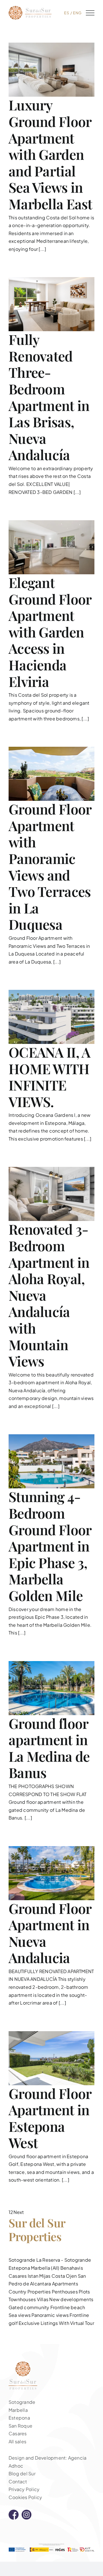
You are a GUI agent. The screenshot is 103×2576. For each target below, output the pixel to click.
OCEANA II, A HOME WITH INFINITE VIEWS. (49, 1077)
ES (67, 13)
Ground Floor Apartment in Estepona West (50, 2118)
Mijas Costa (52, 2276)
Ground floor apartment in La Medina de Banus (49, 1748)
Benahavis (71, 2268)
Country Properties (30, 2292)
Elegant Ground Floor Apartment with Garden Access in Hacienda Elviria (50, 631)
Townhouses (22, 2299)
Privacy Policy (24, 2489)
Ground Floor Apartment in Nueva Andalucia (50, 1933)
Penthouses (65, 2292)
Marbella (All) (45, 2268)
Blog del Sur (22, 2473)
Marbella (18, 2410)
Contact (18, 2481)
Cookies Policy (25, 2497)
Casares (18, 2276)
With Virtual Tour (76, 2323)
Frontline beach (67, 2307)
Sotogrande (22, 2260)
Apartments (65, 2284)
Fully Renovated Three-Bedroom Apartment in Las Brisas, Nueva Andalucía (49, 397)
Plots (84, 2292)
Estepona (19, 2268)
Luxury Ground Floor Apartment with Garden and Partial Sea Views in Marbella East (50, 154)
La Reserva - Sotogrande (63, 2260)
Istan (33, 2276)
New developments (71, 2299)
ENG (77, 13)
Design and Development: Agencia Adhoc (47, 2462)
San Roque (20, 2426)
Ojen (71, 2276)
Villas (42, 2299)
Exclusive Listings (38, 2323)
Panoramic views (50, 2315)
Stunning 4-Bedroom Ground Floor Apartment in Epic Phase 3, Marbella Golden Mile (50, 1545)
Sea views (20, 2315)
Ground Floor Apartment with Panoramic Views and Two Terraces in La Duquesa (50, 866)
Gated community (29, 2307)
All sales (17, 2441)
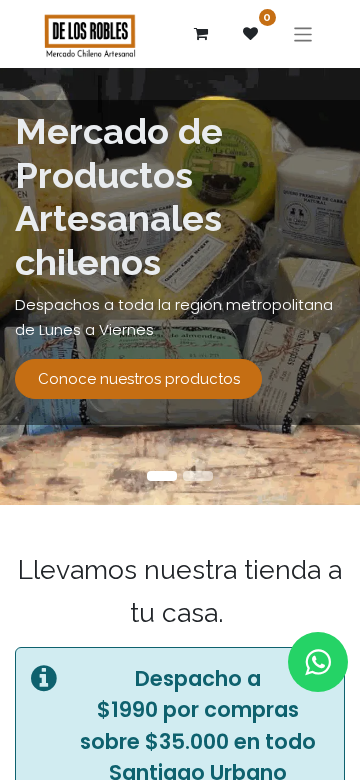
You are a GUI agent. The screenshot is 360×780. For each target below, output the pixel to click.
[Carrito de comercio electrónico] (201, 34)
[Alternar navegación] (303, 33)
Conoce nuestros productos (139, 379)
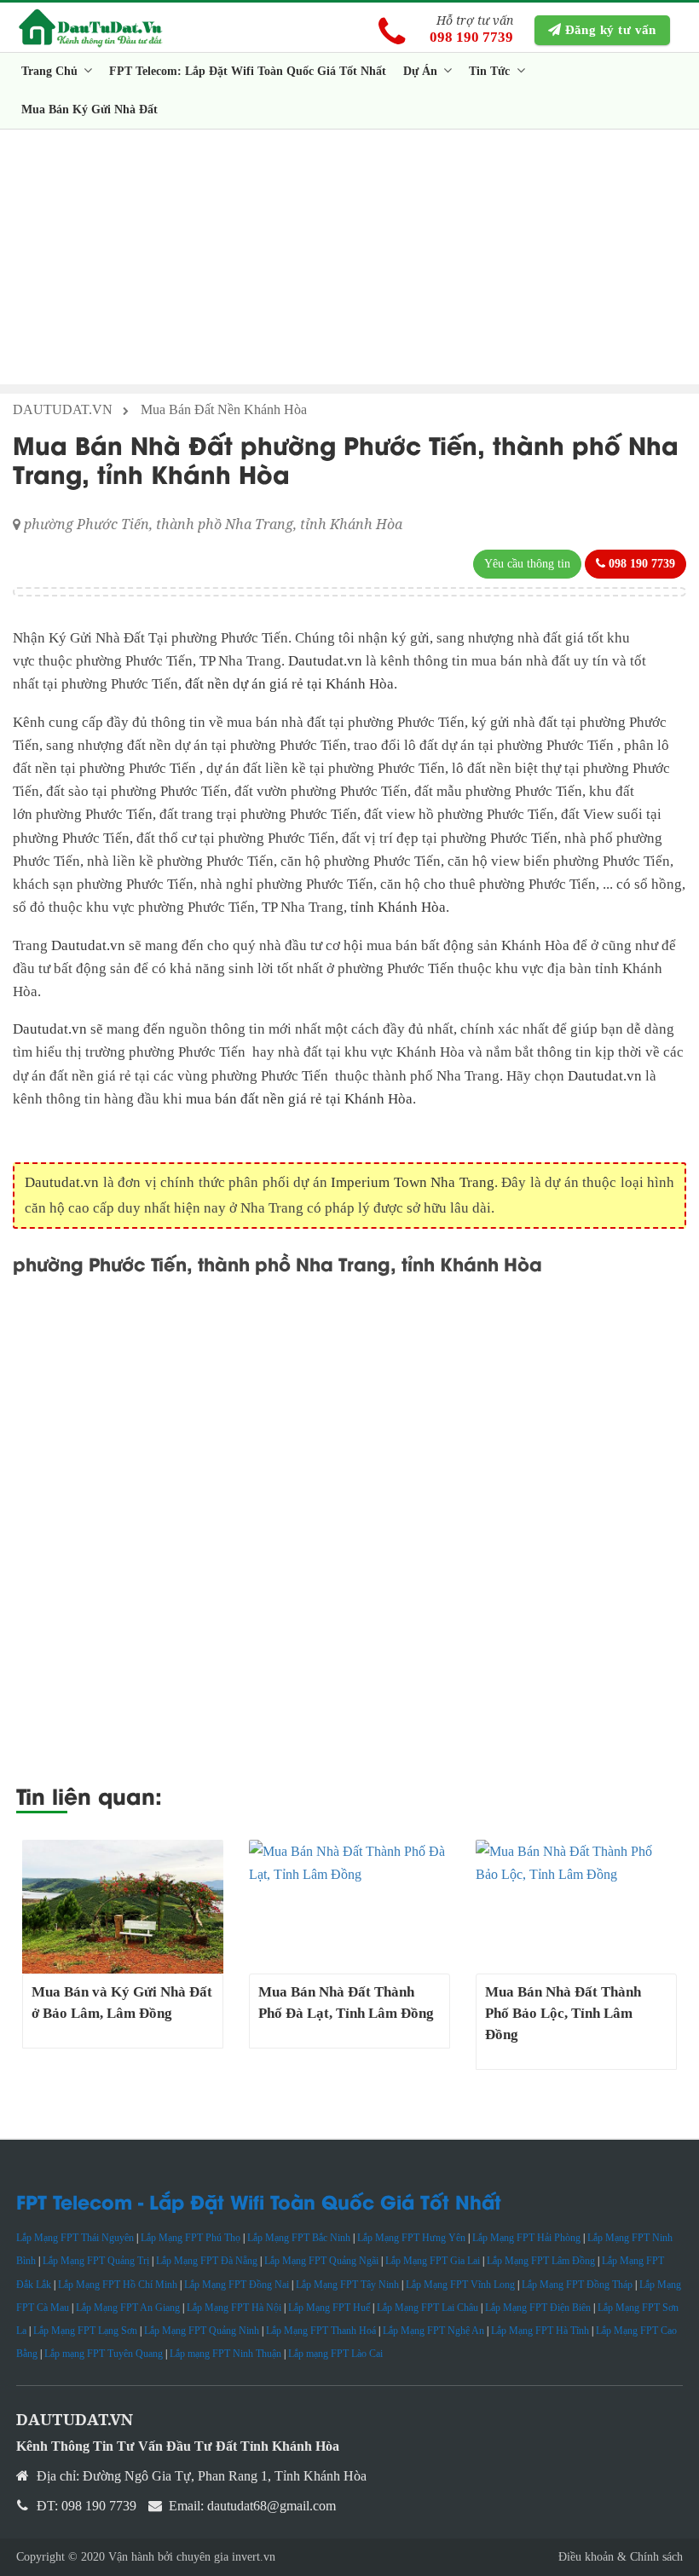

-------

▶ [What to work on]:
Of all the entries above, repeat only the lines from the line that has "Marbella (18, 2410)" to the line that has "All sales (17, 2441)", both lines included, exactly.

▶ [Written answer]:
Marbella (18, 2410)
Contact (18, 2481)
Cookies Policy (25, 2497)
Casares (18, 2276)
With Virtual Tour (76, 2323)
Frontline beach (67, 2307)
Sotogrande (22, 2260)
Apartments (65, 2284)
Fully Renovated Three-Bedroom Apartment in Las Brisas, Nueva Andalucía (49, 397)
Plots (84, 2292)
Estepona (19, 2268)
Luxury Ground Floor Apartment with Garden and Partial Sea Views in Marbella East (50, 154)
La Reserva - Sotogrande (63, 2260)
Istan (33, 2276)
New developments (71, 2299)
ENG (77, 13)
Design and Development: Agencia Adhoc (47, 2462)
San Roque (20, 2426)
Ojen (71, 2276)
Villas (42, 2299)
Exclusive Listings (38, 2323)
Panoramic views (50, 2315)
Stunning 4-Bedroom Ground Floor Apartment in Epic Phase 3, Marbella Golden Mile (50, 1545)
Sea views (20, 2315)
Ground Floor Apartment with Panoramic Views and Two Terraces in La Duquesa (50, 866)
Gated community (29, 2307)
All sales (17, 2441)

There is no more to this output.